Now that your dog’s stomach can finally accommodate a full meal, what’s left for you is to determine the recommended serving size for his particular breed. The best dog food brands should have a serving size suggestion printed at the back of each box. You simply have to take time reading some stuff and feed your dog with the right amount.
Feeding at the right time
As equally important as feeding the right food and quantity, feeding at the right time is also a must. You can’t just give your dog a meal whenever you want to.
- A normal healthy dog is fed up to twice large meals every 24 hours. If you have a skinny canine, you will have to divide these two (2) large meals into smaller portions.
- Split the food into four (4) meals and feed your dog in four (4) evenly spaced time intervals throughout the day.
Consult the vet
While you can browse for endless info across the web – including this page which, in itself, is already a form of help – nothing still beats what the professionals have to say.
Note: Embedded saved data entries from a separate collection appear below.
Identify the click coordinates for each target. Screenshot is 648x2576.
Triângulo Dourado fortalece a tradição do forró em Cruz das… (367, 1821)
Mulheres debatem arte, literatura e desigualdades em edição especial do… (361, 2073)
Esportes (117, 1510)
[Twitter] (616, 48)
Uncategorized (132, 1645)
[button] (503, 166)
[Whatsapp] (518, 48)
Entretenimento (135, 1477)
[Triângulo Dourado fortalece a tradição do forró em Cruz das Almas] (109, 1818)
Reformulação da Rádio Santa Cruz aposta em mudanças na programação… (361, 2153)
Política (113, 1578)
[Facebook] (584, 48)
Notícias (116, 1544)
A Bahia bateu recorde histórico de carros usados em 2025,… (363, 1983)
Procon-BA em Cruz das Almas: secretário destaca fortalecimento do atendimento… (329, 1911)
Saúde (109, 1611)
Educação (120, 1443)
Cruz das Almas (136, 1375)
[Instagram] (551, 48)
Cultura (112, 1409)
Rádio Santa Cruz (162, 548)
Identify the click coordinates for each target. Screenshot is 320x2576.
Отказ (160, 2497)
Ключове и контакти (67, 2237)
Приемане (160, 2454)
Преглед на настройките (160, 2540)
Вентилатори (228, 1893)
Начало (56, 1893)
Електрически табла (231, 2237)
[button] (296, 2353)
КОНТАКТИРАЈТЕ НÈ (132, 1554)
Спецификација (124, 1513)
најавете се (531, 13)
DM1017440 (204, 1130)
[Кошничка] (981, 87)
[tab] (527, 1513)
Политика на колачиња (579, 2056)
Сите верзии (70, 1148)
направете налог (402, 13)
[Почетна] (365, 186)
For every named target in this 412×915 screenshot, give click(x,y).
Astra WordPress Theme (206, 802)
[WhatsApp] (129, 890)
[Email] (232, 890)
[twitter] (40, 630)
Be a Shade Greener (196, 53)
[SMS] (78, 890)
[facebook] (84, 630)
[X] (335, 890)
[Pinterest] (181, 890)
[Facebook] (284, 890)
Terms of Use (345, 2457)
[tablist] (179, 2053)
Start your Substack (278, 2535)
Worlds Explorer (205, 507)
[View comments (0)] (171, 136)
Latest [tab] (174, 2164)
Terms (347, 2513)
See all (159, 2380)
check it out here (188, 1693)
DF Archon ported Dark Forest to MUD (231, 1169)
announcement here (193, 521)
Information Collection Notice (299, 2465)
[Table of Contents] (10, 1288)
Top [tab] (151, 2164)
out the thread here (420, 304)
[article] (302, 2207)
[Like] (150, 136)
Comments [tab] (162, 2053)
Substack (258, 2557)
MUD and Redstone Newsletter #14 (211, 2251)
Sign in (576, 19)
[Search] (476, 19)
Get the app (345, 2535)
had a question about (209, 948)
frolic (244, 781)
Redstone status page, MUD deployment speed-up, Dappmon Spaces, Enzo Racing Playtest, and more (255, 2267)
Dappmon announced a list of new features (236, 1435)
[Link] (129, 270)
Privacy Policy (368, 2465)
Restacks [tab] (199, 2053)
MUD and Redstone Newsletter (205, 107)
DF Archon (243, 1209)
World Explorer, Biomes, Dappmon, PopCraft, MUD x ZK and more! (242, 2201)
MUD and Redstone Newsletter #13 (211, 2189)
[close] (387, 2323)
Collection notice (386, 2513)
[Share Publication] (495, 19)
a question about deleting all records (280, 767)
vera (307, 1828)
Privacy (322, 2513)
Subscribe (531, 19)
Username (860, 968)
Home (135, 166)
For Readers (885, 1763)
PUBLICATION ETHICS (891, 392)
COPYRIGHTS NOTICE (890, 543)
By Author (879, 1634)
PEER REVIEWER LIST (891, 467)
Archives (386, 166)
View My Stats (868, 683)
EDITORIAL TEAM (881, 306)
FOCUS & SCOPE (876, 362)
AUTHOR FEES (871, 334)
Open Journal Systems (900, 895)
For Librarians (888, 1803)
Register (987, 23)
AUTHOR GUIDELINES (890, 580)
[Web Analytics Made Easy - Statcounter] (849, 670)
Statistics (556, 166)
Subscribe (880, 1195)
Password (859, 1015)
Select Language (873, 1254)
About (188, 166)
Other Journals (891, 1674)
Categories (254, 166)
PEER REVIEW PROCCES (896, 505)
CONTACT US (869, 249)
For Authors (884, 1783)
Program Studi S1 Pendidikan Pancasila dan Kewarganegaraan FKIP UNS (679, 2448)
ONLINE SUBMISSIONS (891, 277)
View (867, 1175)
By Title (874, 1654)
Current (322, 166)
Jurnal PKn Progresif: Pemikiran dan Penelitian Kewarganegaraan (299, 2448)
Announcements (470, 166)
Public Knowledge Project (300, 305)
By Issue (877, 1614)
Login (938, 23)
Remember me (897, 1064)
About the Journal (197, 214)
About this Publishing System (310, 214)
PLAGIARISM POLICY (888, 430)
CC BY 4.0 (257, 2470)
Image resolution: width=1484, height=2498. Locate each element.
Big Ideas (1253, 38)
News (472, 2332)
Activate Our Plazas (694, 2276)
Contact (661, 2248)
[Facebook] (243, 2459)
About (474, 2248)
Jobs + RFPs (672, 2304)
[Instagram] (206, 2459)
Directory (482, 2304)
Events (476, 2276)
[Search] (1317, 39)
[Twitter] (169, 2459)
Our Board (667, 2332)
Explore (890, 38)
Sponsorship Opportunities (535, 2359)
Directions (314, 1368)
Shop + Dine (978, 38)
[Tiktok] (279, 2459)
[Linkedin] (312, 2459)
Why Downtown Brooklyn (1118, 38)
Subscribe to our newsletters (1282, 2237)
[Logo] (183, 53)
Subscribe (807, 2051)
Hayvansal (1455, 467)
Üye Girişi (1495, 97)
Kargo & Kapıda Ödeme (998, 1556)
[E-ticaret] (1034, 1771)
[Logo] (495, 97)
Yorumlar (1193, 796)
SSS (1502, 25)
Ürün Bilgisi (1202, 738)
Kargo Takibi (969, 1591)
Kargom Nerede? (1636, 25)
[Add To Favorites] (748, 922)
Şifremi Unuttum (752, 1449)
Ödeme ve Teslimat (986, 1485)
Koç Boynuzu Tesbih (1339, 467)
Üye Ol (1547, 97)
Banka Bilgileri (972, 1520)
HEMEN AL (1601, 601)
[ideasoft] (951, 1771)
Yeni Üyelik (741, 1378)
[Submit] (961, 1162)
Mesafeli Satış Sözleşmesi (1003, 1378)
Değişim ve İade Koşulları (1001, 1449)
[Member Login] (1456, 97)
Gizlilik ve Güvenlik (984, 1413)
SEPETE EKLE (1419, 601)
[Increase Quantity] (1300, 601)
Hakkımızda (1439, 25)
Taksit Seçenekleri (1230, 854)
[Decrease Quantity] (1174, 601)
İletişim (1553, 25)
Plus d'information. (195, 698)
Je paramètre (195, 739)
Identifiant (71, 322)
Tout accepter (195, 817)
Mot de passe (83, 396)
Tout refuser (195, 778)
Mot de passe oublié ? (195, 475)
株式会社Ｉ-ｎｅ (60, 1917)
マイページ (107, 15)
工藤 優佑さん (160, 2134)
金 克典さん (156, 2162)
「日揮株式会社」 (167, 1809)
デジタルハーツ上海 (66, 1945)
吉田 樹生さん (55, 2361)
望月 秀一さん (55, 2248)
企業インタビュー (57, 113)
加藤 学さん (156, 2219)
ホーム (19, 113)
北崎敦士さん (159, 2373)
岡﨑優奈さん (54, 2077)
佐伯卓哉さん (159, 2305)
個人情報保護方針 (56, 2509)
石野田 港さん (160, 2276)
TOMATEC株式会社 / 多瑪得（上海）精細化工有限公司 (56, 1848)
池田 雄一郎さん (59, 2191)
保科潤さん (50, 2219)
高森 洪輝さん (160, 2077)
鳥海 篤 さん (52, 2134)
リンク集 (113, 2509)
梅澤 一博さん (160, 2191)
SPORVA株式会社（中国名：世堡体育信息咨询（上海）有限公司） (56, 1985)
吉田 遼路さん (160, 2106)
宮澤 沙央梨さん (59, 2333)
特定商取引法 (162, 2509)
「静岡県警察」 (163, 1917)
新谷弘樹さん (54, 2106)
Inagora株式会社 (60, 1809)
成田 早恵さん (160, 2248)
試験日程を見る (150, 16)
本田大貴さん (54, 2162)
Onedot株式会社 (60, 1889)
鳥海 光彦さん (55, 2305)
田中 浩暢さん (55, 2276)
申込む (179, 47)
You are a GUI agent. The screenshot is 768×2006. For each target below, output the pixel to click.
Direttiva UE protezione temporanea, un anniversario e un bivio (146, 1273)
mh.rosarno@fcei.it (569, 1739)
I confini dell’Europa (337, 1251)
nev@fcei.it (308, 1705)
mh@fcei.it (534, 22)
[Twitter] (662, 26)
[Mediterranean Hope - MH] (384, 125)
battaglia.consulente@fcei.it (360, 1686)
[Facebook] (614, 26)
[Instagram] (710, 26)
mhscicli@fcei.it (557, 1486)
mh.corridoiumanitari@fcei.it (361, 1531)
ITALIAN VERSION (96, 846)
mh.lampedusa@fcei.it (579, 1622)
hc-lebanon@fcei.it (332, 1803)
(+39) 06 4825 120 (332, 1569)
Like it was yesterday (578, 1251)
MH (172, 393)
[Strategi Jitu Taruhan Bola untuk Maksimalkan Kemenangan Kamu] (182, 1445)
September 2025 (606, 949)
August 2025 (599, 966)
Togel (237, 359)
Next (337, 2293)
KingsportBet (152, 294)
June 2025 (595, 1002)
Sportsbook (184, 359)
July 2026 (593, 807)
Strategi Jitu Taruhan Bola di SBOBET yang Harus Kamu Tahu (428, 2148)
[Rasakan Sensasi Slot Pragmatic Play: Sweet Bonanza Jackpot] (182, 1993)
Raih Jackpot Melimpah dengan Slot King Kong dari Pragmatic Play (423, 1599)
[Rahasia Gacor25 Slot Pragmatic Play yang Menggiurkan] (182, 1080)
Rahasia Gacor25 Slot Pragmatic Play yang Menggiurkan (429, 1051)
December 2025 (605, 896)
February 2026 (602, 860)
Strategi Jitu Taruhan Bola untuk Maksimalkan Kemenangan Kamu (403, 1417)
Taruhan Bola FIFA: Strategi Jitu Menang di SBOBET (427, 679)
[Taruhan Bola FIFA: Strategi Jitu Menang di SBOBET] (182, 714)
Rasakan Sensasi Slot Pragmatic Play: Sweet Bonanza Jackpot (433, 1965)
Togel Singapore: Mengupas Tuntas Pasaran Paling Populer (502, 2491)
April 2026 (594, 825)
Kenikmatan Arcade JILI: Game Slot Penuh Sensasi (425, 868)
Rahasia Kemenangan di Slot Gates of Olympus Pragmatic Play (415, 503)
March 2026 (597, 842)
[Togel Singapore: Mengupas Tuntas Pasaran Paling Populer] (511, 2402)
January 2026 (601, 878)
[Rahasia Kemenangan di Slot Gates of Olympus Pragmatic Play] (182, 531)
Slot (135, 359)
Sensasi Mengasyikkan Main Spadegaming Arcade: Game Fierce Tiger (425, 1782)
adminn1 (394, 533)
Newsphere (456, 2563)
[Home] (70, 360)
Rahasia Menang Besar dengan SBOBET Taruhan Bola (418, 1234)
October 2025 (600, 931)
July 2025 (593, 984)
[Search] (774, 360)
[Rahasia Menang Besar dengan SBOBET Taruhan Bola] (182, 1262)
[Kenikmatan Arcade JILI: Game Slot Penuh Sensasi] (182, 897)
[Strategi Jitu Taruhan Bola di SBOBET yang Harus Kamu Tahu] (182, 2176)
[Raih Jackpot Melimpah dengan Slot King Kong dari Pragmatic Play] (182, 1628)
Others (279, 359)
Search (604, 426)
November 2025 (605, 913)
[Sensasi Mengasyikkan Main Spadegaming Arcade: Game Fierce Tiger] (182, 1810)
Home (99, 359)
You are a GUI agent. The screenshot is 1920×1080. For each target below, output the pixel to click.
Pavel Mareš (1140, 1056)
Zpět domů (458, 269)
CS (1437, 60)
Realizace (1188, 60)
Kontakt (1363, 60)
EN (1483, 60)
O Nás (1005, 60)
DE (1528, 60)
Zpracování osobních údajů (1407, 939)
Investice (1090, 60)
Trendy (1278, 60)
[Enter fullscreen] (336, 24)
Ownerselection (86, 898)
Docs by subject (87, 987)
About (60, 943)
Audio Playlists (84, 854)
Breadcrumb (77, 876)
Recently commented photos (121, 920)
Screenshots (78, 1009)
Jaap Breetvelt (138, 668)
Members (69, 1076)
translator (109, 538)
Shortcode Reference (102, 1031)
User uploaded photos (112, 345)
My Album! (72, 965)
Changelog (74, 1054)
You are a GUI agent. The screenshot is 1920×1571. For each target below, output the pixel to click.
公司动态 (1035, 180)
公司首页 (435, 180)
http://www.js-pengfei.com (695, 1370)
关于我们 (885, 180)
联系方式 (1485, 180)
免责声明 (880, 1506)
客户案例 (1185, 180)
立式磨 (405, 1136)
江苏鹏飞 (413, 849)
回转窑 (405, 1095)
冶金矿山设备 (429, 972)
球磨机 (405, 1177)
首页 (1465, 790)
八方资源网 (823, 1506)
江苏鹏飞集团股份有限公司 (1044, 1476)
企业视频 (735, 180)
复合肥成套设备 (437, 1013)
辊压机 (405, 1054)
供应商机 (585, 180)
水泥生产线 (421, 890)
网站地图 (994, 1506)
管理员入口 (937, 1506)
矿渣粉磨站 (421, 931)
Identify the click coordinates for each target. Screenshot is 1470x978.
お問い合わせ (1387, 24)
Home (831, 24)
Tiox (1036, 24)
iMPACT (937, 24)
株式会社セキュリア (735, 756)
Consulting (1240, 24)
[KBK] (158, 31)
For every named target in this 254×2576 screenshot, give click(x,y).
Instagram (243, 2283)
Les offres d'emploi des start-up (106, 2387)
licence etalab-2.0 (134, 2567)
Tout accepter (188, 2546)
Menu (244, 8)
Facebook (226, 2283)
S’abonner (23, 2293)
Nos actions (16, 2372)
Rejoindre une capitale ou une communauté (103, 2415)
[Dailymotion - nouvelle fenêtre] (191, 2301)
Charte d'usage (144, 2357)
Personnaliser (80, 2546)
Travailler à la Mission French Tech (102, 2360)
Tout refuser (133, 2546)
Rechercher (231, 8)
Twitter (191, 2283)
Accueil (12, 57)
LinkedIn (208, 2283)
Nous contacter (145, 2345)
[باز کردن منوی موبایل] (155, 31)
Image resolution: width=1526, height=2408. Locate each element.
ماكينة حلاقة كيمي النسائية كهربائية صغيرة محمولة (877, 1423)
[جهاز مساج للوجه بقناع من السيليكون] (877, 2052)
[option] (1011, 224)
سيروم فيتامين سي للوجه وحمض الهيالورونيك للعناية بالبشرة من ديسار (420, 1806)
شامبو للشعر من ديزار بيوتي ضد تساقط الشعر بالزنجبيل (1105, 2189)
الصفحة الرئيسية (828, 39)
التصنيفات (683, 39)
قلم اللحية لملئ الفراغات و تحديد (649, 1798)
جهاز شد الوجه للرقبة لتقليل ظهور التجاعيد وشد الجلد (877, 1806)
It’s always a rule that the vet knows best.
If you’re bringing a rescue dog home (regardless if your new canine friend is underweight or not), the first thing to do is to let a vet check him. The vet can properly assess the needs of your dog and can guide you on your way to improving his overall wellbeing. You should also take note of their recommended supplements and particular brands.
Make a food log
Part of the steps of how to get an underweight dog to gain weight is to simply keep track of his progress. And you can do it by making a food log. There’s no better way of knowing whether your efforts are working or not.
- What you have to track is the quantity of food you give them and how much of that food is eaten.
- Keep your food log next to where you store your dog’s food. That way, it’d be virtually impossible to forget using it.
- You can also use the same food log to track of your dog’s weight in the process so you’ll see the results over time.
- If you have a picky canine pet, take this opportunity to evaluate what type of ingredient or food product they don’t like to eat.
- Ultimately, your food log serves as your report that tells you whether it’s time for another vet visit or is it time to try something different.
Try using supplements
It’s also advisable to fill in dietary gaps. During their time without food, your dog loses a lot of essential vitamins and minerals. You can help them rebuild what they have lost by letting them take supplements. For your specific breed, it’s best to talk with your vet first. Just make sure that your dog gets to have omega-3 and omega-6 fatty acids.
The ideal body condition can only be achieved by a healthy dog weight. While you obviously love your dog the way he is, it won’t hurt if you try to promote gaining a few pounds especially if you have confirmed that he’s indeed underweight.
For your underweight dog needs, you can always refer to the above info and relearn how to get a dog to gain weight.